* _What to work on_
The answer is the number of lines in the data that contain the word "cell"; give it alone.

* _Given records_
________

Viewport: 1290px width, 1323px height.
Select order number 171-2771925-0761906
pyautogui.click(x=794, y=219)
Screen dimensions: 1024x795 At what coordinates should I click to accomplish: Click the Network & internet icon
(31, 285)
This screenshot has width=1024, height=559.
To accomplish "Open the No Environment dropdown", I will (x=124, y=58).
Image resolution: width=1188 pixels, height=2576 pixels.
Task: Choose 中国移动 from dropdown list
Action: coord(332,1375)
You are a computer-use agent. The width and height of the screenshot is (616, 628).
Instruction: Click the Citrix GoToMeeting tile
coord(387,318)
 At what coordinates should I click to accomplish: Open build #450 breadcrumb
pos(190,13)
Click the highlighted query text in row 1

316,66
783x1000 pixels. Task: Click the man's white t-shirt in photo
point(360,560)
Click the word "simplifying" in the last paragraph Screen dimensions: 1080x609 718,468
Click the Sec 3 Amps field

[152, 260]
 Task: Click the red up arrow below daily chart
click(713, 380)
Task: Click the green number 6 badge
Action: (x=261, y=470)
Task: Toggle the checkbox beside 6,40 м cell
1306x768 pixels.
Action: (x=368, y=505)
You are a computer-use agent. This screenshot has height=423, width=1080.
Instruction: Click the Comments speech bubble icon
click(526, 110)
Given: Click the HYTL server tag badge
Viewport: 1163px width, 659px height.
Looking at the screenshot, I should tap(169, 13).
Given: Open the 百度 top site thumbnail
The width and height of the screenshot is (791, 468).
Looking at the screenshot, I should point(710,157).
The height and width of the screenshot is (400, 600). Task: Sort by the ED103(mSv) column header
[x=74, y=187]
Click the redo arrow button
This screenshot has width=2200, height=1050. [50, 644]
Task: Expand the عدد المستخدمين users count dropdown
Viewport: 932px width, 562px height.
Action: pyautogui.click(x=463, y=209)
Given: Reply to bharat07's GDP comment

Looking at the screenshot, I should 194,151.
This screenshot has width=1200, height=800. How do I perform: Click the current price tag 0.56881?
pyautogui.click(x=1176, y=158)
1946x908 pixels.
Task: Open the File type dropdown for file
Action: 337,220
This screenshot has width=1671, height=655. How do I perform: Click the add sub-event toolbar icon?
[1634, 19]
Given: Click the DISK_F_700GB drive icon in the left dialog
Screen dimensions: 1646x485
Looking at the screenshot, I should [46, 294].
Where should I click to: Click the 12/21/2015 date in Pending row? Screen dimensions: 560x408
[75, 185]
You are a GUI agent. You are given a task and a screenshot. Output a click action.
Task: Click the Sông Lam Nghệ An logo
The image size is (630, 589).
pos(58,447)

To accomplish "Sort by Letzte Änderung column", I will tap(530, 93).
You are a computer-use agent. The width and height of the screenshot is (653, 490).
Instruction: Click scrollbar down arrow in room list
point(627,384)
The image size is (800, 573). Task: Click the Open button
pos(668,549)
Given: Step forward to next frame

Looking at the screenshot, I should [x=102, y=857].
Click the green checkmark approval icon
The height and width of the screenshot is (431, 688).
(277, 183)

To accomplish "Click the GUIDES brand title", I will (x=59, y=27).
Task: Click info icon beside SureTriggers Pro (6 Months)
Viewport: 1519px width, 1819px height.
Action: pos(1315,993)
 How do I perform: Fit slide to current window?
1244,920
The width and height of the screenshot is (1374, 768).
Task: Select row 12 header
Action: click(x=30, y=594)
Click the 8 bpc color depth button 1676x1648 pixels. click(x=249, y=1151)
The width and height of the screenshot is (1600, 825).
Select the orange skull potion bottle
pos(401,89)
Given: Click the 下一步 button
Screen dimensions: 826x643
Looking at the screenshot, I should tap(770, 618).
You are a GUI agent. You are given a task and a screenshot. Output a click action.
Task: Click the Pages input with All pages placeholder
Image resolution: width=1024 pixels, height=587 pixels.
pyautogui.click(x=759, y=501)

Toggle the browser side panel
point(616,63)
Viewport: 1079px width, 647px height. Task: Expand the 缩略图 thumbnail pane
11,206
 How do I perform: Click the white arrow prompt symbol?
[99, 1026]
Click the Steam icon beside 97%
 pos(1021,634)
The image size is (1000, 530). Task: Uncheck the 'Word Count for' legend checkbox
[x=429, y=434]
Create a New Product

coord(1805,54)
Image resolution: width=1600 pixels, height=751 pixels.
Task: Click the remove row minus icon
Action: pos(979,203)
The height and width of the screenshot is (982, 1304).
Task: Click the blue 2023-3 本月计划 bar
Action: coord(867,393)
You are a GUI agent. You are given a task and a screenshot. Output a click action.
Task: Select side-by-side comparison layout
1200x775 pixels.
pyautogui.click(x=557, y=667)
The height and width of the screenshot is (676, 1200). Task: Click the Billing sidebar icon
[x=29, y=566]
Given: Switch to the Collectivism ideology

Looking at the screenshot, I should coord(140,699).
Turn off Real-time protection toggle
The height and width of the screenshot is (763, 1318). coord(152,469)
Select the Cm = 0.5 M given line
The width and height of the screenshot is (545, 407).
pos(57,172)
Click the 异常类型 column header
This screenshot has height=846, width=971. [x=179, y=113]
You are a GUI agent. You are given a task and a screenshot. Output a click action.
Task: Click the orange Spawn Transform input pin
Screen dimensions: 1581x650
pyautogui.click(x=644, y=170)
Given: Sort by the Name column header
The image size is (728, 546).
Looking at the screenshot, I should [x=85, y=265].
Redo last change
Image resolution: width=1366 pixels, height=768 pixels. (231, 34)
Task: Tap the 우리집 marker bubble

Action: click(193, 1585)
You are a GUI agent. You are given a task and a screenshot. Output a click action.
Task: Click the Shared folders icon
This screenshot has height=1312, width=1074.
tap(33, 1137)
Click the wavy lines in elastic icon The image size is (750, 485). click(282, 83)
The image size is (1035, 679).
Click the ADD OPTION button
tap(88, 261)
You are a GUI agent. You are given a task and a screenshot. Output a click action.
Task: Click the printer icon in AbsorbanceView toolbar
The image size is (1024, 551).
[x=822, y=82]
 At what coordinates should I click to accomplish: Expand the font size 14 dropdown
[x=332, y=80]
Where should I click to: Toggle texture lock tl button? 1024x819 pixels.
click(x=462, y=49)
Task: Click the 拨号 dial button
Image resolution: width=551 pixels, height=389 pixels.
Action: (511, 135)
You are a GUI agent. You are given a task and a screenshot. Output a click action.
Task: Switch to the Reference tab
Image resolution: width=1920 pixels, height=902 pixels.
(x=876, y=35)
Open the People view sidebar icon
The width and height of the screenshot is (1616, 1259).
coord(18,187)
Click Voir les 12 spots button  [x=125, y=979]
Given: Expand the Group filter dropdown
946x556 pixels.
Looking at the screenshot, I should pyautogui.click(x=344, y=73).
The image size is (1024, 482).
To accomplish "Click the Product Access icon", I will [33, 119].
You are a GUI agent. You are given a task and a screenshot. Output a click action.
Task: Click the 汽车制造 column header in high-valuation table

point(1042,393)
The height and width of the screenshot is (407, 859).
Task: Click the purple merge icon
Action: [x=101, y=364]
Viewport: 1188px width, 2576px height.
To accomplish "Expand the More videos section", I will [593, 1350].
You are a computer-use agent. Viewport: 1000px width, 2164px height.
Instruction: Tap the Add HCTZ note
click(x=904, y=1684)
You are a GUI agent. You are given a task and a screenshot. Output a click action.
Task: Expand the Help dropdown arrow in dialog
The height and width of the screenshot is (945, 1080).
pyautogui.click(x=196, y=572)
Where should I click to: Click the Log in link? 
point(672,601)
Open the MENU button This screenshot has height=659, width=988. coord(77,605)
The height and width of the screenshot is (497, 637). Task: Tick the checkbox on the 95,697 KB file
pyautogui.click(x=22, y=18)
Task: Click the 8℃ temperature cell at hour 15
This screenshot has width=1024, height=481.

________

* _Completed task_
2